**Problem to solve:**
Extract each line holding the word "Given" from the entries.

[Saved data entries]

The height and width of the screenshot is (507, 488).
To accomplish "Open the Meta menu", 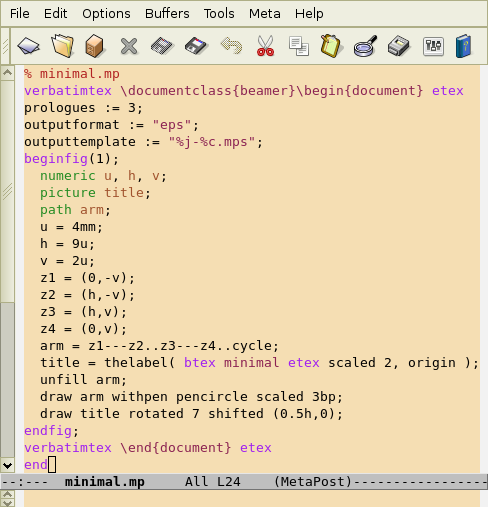I will (x=265, y=14).
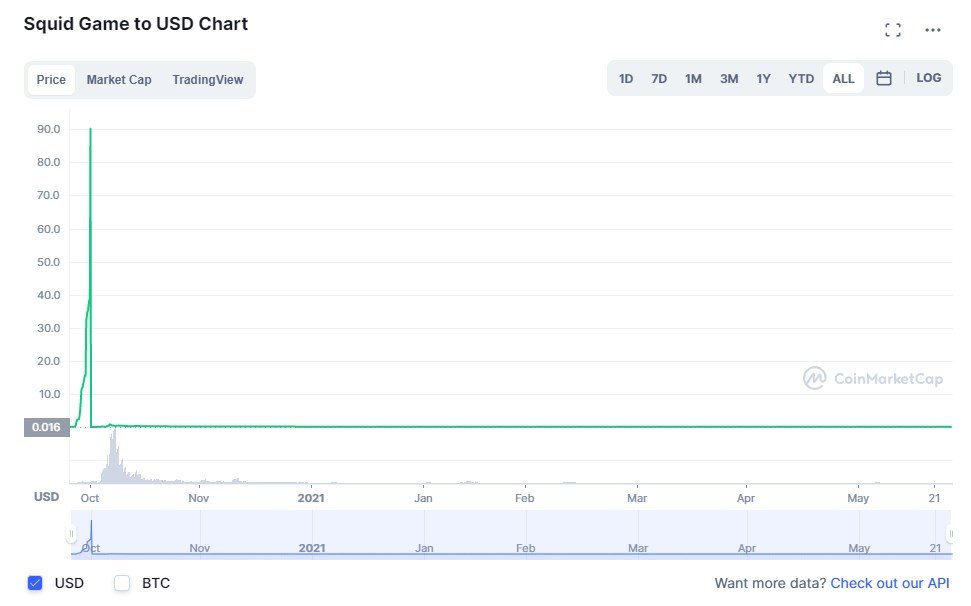Disable the USD checkbox
The width and height of the screenshot is (971, 606).
point(37,583)

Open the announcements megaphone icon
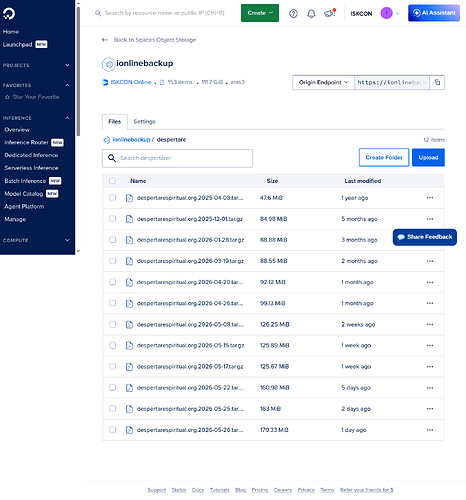click(329, 13)
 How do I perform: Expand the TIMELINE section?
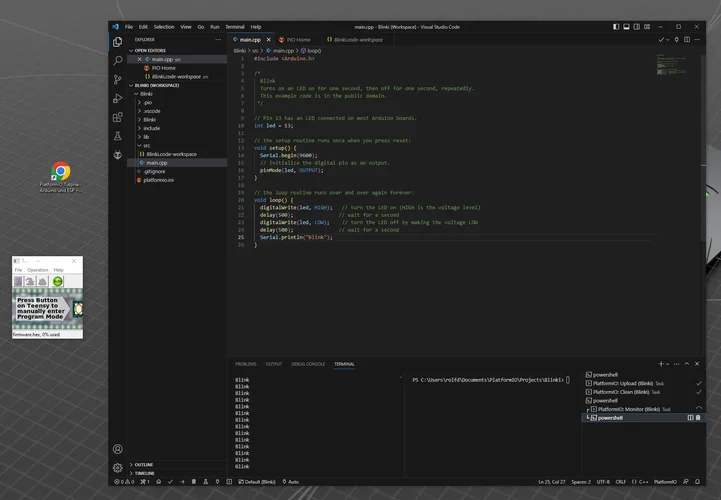coord(145,473)
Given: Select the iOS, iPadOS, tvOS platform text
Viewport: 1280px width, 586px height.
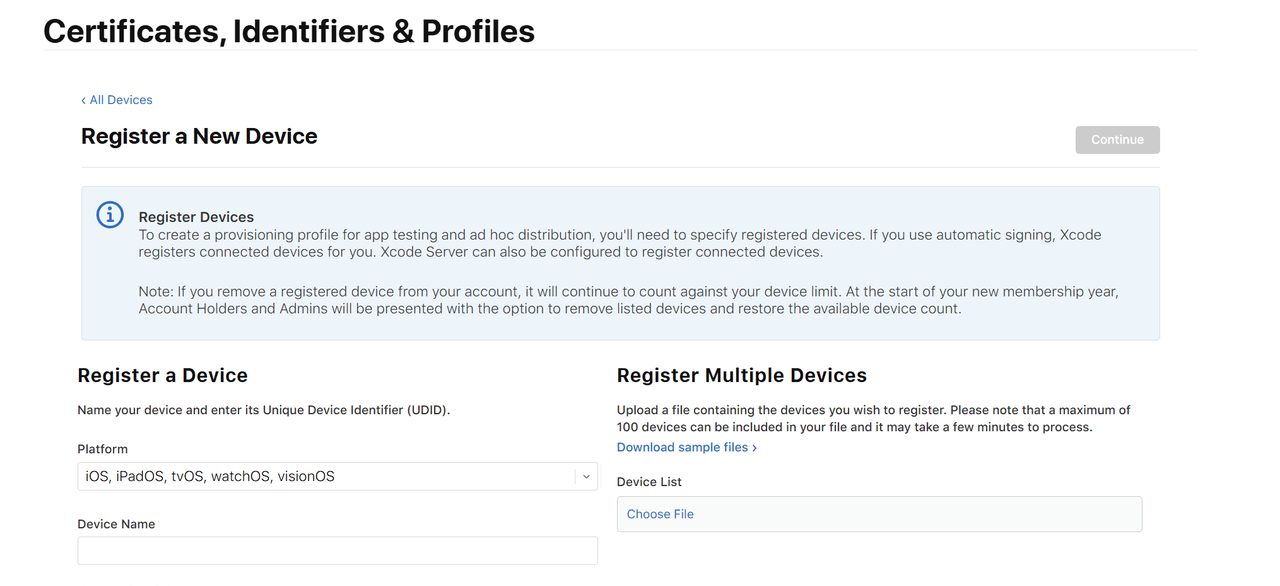Looking at the screenshot, I should pos(210,477).
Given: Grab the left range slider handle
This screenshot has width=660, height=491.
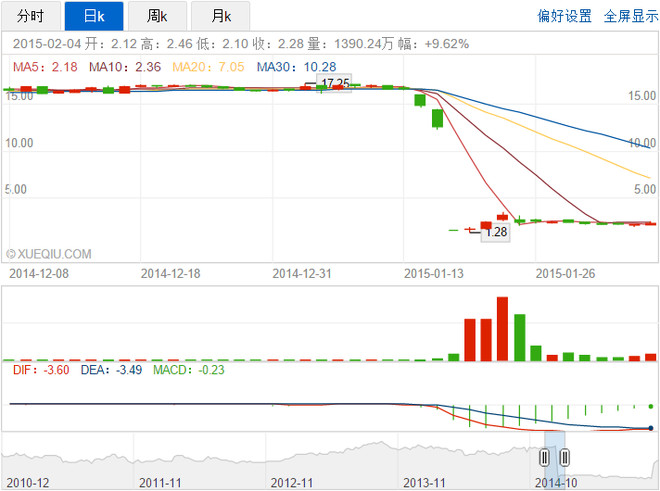Looking at the screenshot, I should pyautogui.click(x=544, y=457).
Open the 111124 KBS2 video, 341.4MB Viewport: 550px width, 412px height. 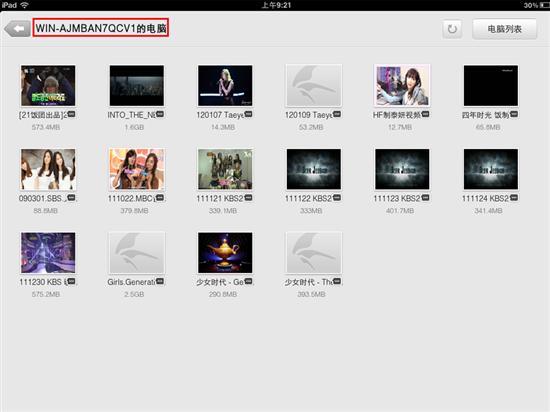(x=490, y=169)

**Answer to the exercise:**
Given: Select the iOS, iPadOS, tvOS platform text
Given: Grab the left range slider handle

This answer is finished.